Het ‘de vervuiler betaalt’ dekt nog niet het hele rechtvaardigheidsverhaal. Wat we op dit moment zien is dat de overheidsmiddelen overwegend naar de ‘beter bemiddelden’ gaan. Dit is in Nederland het geval. Denk bijvoorbeeld aan subsidies voor zonnepanelen. Iemand met een laag inkomen, die als gevolg daarvan ook nog in een slecht geïsoleerd huis woont, heeft gewoonweg het geld niet om de zonnepanelen aan te schaffen, en loopt dus ook de subsidie mis. Terwijl mensen met een midden- of hoger inkomen, die zich meer kunnen veroorloven, wel de subsidie opstrijken. Hetzelfde geldt voor de klimaatgeldmiddelen voor ontwikkelingslanden: daar is bijvoorbeeld veel te weinig aandacht voor kleinschalige (fijnmazige) elektriciteitsvoorziening op het platteland.

Onder de banner van Climate Justice steunen we de klimaatmars van juni. Daar blijft het natuurlijk niet bij. We willen met onze leden ook uitzoeken hoe we onze 4,8 miljoen grote achterban kunnen mobiliseren, niet alleen in geefgedrag, maar ook in stemgedrag en vooral leefgedrag waar de wereld beter en eerlijker van wordt.
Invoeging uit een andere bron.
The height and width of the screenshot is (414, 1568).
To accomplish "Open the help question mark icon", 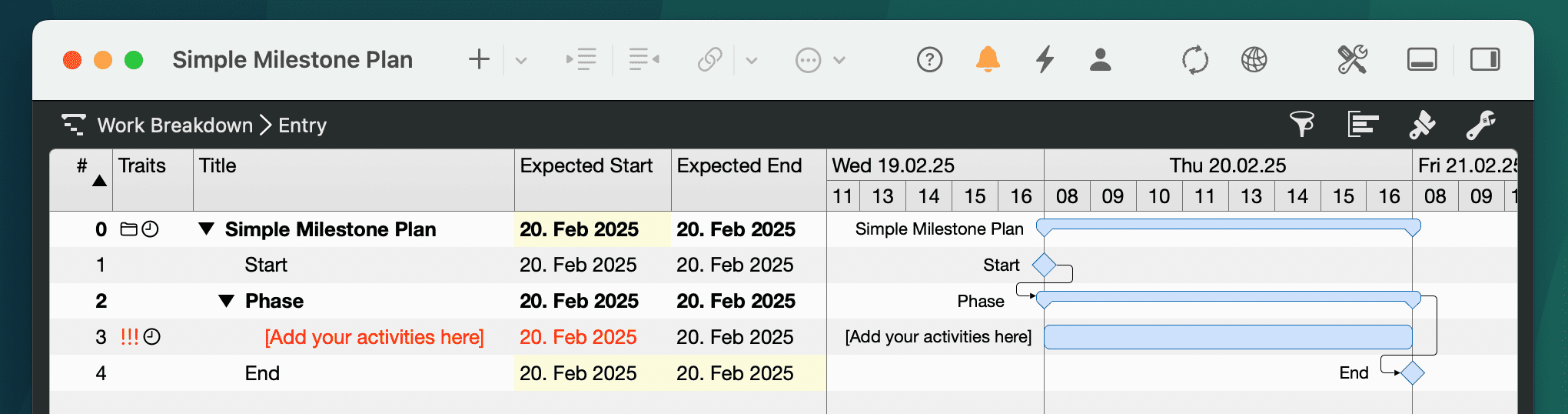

Vanuit onze lobbyactiviteiten willen we bewerkstelligen dat Nederland zijn beleid in lijn brengt met klimaatrechtvaardigheid en ook financieel zijn fair share levert. En, al is er veel kennis, we weten nog heel veel niet en innovatie is geboden. Het komende halfjaar willen we uitzoeken hoe we vanuit ons leer- en innovatieprogramma kunnen bijdragen aan geïntegreerde en benaderingen voor mitigatie en adaptatie. Denk bijvoorbeeld aan financiële en andersoortige steun voor energiezuinige landbouwvormen, waarbij de gewassen werken als buffer tegen erosie en tegelijkertijd voedsel en inkomsten verschaffen. Tot slot, verwijzend naar de oproep om deel te nemen aan de klimaatmars, ook intern moeten ons werk klimaatneutraal maken: Let’s Walk the Talk!



*Auteur Bart Romijn is directeur van Partos, en bezet in die hoedanigheid al jaren een prominente plaats op de DDB100, de ranglijst van influentials in de filantropiesector. Deze branchevereniging voor ontwikkelingssamenwerking verenigt meer dan 100 Nederlandse ontwikkelingsorganisaties. Hiermee vormt zij het grootste samenwerkingsverband van ontwikkelingsorganisaties in Nederland.
Deze column verscheen eerder op de website van koepel Partos.